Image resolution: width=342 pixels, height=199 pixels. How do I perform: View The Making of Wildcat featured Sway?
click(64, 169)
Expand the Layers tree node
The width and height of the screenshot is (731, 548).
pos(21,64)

◆ EXERCISE TASK ◆
Copy all of the records above line for line, without changing anything.

◆ EXERCISE RESPONSE ◆
Image resolution: width=342 pixels, height=199 pixels. How do I perform: View The Making of Wildcat featured Sway?
click(64, 169)
Expand the Layers tree node
The width and height of the screenshot is (731, 548).
pos(21,64)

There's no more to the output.